Merge pull request #14524 from MathiasVP/add-more-dataflow-documentation

C++: Add more documentation about dataflow through indirections
2023-10-19 10:32:12 +01:00 · 2023-10-19 10:32:12 +01:00 · 0bfa53cfd6
--- a/docs/codeql/codeql-language-guides/advanced-dataflow-scenarios-cpp.rst
+++ b/docs/codeql/codeql-language-guides/advanced-dataflow-scenarios-cpp.rst
@ -0,0 +1,459 @@
+.. _advanced-dataflow-scenarios-cpp:
+
+.. include:: ../reusables/cpp-new-dataflow-api-note.rst
+
+Advanced dataflow scenarios for C/C++
+======================================
+
+Data flow for C and C++ distinguishes between the value of a pointer and the value of what the pointer points to. We call this the "indirection" of the pointer. Tracking the pointer and its indirection as separate entities is important for precise dataflow. However, it also means that you need to specify which data flow node to model. If you select the wrong data flow node, then analysis will be flawed. This article discusses several scenarios where it is important to consider whether data flow should be computed on the value of the pointer or its indirection.
+
+Overview
+---------
+
+For almost all situations we only need to instantiate a dataflow configuration and specify our sources and sinks, and the dataflow library will handle everything for us.
+
+However, when a write to a field is not visible to CodeQL (for example, because it happens in a function whose definition is not in the database) we need to track the qualifier, and tell the dataflow library that it should transfer flow from the qualifier to the field access. This is done by adding an ``isAdditionalFlowStep`` predicate to the dataflow module.
+
+When you write additional flow steps to track pointers, you must decide whether the dataflow step should flow from the pointer or its indirection.
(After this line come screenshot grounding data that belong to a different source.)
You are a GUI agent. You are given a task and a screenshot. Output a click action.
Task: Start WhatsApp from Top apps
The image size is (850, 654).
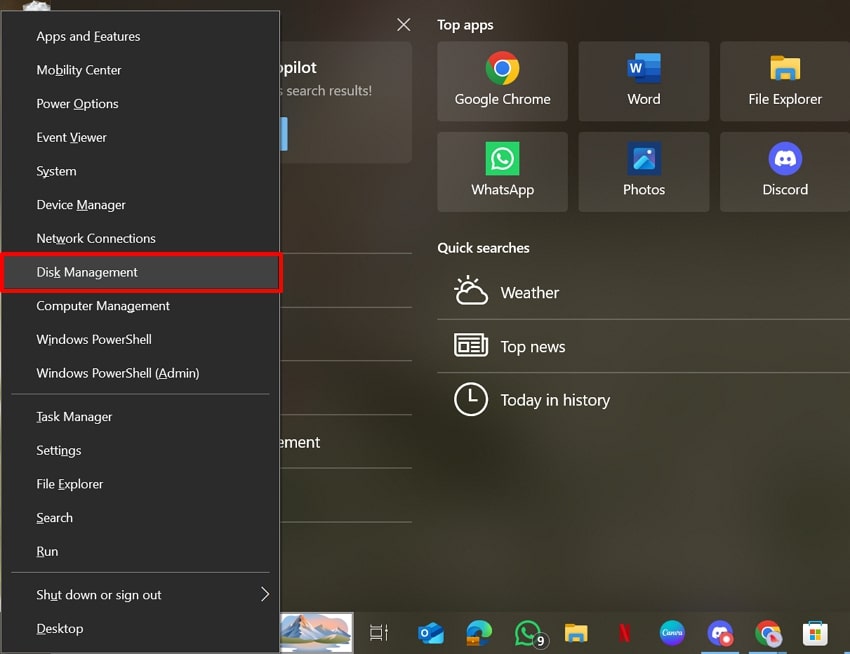502,171
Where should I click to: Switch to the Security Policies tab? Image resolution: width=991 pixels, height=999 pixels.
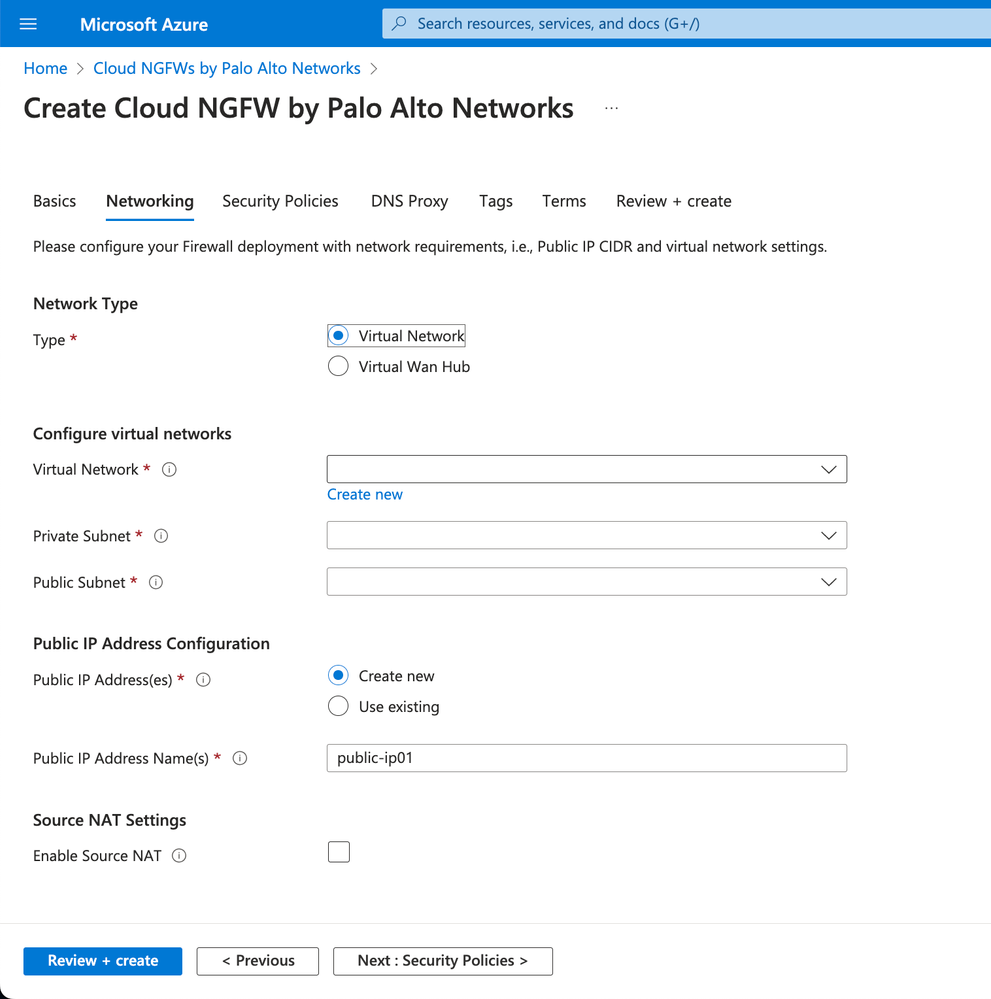click(x=280, y=201)
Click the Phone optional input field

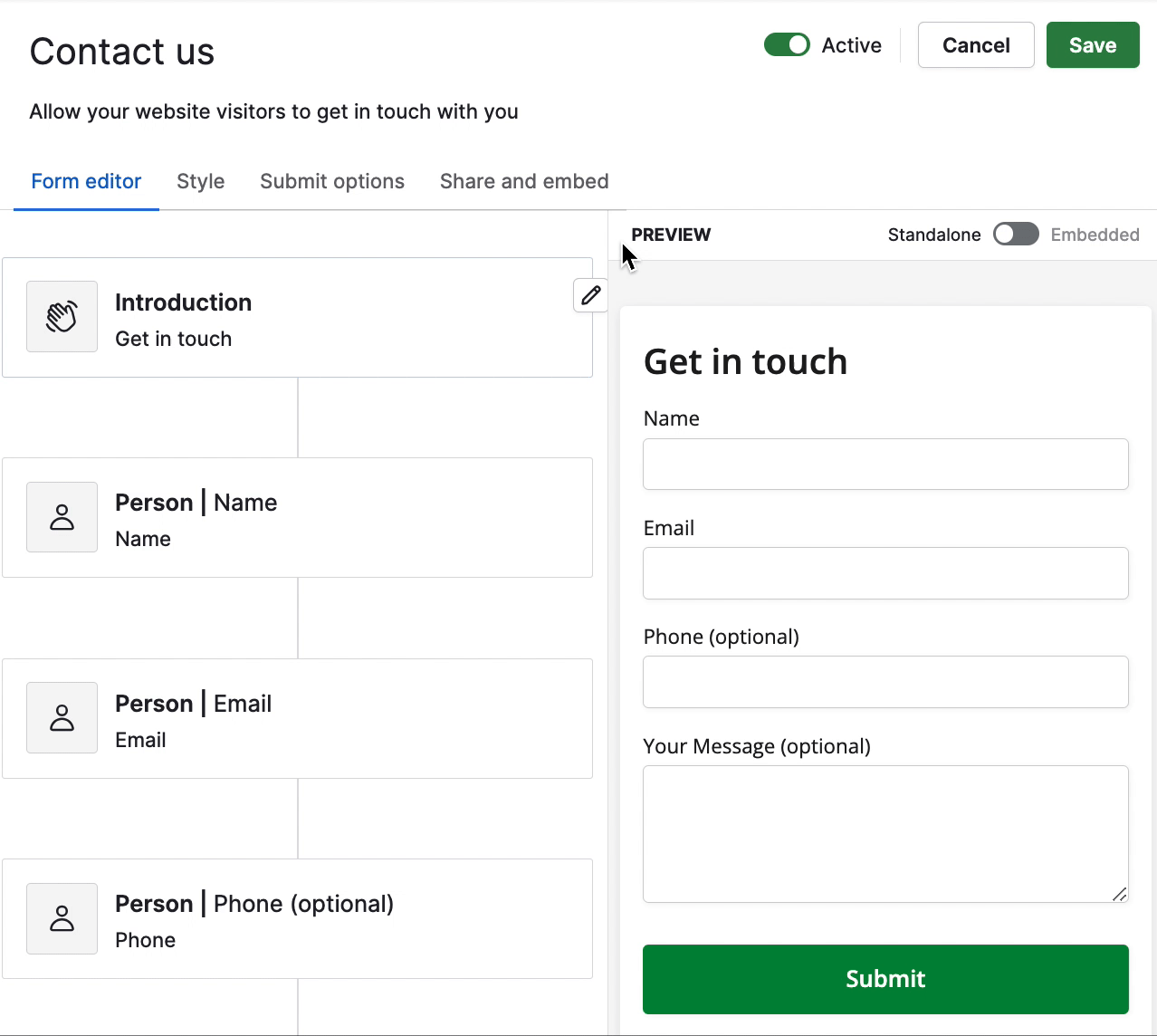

Similarly, you must decide whether the additional step should target a pointer or its indirection.
+
+In contrast, if the read of a field is not visible to CodeQL, you can add an ``allowImplicitRead`` predicate to model the data flow.
+
+Regular dataflow analysis
+-------------------------
+
+Consider the following scenario: We have data coming out of ``user_input()`` and we want to figure out if that data can ever reach an argument of ``sink``.
+
+.. code-block:: cpp
+
+  void sink(int);
+  int user_input();
+
+A regular dataflow query such as the following query:
+
+.. code-block:: ql
+
+  /**
+  * @kind path-problem
+  */
+
+  import semmle.code.cpp.dataflow.new.DataFlow
+  import Flow::PathGraph
+
+  module Config implements DataFlow::ConfigSig {
+    predicate isSource(DataFlow::Node source) {
+      source.asExpr().(Call).getTarget().hasName("user_input")
+    }
+
+    predicate isSink(DataFlow::Node sink) {
+      exists(Call call |
+        call.getTarget().hasName("sink") and
+        sink.asExpr() = call.getAnArgument()
+      )
+    }
+  }
+
+  module Flow = DataFlow::Global<Config>;
+
+  from Flow::PathNode source, Flow::PathNode sink
+  where Flow::flowPath(source, sink)
+  select sink.getNode(), source, sink, "Flow from user input to sink!"
+
+will catch most things such as:
+
+.. code-block:: cpp
+  :caption: Example 1
+  :linenos:
+
+  struct A {
+    const int *p;
+    int x;
+  };
+
+  struct B {
+    A *a;
+    int y;
+  };
+
+  void fill_structure(B* b, const int* pu) {
+    // ...
+    b->a->p = pu;
+  }
+
+  void process_structure(const B* b) {
+    sink(*b->a->p);
+  }
+
+  void get_and_process() {
+    int u = user_input();
+    B* b = (B*)malloc(sizeof(B));
+    // ...
+    fill_structure(b, &u);
+    // ...
+    process_structure(b);
+    free(b);
+  }
+
+This data flow is simple to match because the CodeQL database contains the information to see:
+  1. User input starts at ``user_input()`` and flows into ``fill_structure``.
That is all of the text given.